_Your goal_
In the records that follow, find each line containing "Switch" and copy it.

_Data for this task_
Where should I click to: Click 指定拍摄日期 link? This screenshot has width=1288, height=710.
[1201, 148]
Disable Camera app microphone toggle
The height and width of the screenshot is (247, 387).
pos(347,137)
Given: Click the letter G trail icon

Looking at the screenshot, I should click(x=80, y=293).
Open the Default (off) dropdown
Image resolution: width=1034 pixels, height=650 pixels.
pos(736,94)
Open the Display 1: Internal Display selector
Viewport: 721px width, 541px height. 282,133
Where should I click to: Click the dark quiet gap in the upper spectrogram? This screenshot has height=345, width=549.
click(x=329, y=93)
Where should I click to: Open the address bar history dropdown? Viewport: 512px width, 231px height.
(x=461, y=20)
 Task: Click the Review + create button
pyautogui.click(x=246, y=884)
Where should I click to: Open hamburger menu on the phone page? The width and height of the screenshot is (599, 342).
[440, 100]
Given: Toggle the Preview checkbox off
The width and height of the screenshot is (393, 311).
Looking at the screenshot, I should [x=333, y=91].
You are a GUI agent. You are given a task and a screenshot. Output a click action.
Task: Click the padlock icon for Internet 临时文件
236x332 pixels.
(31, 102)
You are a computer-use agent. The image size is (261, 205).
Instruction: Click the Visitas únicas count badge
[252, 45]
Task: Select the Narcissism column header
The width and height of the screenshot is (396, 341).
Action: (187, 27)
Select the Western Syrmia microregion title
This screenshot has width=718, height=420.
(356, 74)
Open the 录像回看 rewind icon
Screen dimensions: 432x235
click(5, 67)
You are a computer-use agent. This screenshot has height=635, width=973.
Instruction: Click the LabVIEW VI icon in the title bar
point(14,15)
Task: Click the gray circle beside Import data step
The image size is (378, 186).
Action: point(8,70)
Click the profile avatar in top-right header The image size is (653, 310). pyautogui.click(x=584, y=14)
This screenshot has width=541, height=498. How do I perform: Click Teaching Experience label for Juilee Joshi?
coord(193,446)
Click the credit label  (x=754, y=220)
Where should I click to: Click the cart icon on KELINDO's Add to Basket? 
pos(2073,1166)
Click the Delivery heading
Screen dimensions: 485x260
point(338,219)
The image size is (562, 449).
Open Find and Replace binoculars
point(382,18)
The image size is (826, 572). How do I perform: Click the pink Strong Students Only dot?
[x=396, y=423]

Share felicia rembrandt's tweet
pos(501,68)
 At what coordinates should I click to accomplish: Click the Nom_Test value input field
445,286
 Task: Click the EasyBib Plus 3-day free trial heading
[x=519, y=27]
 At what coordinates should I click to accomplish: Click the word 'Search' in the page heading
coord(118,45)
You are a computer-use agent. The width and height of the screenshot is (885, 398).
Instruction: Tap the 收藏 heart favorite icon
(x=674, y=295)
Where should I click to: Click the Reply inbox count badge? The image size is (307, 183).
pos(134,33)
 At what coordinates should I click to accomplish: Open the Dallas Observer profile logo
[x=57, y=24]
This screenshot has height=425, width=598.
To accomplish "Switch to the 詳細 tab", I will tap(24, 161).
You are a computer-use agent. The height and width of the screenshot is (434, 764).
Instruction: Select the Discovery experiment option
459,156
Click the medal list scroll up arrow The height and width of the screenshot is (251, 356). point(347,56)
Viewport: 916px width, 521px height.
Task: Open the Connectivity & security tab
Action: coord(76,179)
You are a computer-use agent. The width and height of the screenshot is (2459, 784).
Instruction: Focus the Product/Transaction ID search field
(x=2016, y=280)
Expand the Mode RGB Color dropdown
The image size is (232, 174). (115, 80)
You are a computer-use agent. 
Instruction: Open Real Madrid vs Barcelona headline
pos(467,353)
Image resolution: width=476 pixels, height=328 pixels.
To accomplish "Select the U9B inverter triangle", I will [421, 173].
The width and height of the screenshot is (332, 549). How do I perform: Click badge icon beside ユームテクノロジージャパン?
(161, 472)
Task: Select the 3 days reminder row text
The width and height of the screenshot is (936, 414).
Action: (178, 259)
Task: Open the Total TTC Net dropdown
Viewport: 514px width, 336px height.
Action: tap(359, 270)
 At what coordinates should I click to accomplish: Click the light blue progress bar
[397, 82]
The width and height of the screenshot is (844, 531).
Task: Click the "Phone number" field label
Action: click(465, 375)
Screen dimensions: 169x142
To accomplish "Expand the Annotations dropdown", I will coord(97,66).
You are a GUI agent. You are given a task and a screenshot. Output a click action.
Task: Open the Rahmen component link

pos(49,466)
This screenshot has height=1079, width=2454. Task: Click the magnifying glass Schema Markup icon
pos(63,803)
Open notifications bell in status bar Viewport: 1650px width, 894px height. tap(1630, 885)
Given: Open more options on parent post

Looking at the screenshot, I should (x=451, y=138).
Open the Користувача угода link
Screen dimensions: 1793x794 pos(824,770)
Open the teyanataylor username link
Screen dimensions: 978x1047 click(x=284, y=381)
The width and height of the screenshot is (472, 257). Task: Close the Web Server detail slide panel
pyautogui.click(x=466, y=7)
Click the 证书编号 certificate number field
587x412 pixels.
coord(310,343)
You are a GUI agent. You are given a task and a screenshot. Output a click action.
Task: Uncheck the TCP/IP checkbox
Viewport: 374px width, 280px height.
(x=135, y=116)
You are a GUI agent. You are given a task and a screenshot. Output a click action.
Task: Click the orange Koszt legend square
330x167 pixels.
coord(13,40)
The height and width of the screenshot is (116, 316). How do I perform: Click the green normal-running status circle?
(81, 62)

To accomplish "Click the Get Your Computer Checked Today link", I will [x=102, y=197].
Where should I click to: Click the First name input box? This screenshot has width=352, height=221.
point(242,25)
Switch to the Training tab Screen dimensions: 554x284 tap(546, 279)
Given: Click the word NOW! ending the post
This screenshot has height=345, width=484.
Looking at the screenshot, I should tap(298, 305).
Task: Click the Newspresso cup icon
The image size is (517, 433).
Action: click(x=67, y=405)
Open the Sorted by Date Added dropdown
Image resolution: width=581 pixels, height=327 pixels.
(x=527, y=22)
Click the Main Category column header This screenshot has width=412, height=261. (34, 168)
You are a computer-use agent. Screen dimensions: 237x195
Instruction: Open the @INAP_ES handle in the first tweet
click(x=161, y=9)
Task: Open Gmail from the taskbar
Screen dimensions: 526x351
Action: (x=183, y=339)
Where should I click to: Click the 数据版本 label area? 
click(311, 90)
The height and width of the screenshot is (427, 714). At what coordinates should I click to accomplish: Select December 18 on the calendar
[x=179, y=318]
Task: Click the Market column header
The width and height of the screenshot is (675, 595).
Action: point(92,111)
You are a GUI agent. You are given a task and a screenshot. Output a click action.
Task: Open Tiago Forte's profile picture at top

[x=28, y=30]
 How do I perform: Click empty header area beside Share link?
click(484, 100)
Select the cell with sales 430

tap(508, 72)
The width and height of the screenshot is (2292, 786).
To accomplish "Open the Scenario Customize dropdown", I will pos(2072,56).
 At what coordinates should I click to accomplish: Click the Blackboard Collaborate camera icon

_Response to this task_
To accomplish "Switch to the 詳細 tab", I will tap(24, 161).
Switch to the Training tab Screen dimensions: 554x284 tap(546, 279)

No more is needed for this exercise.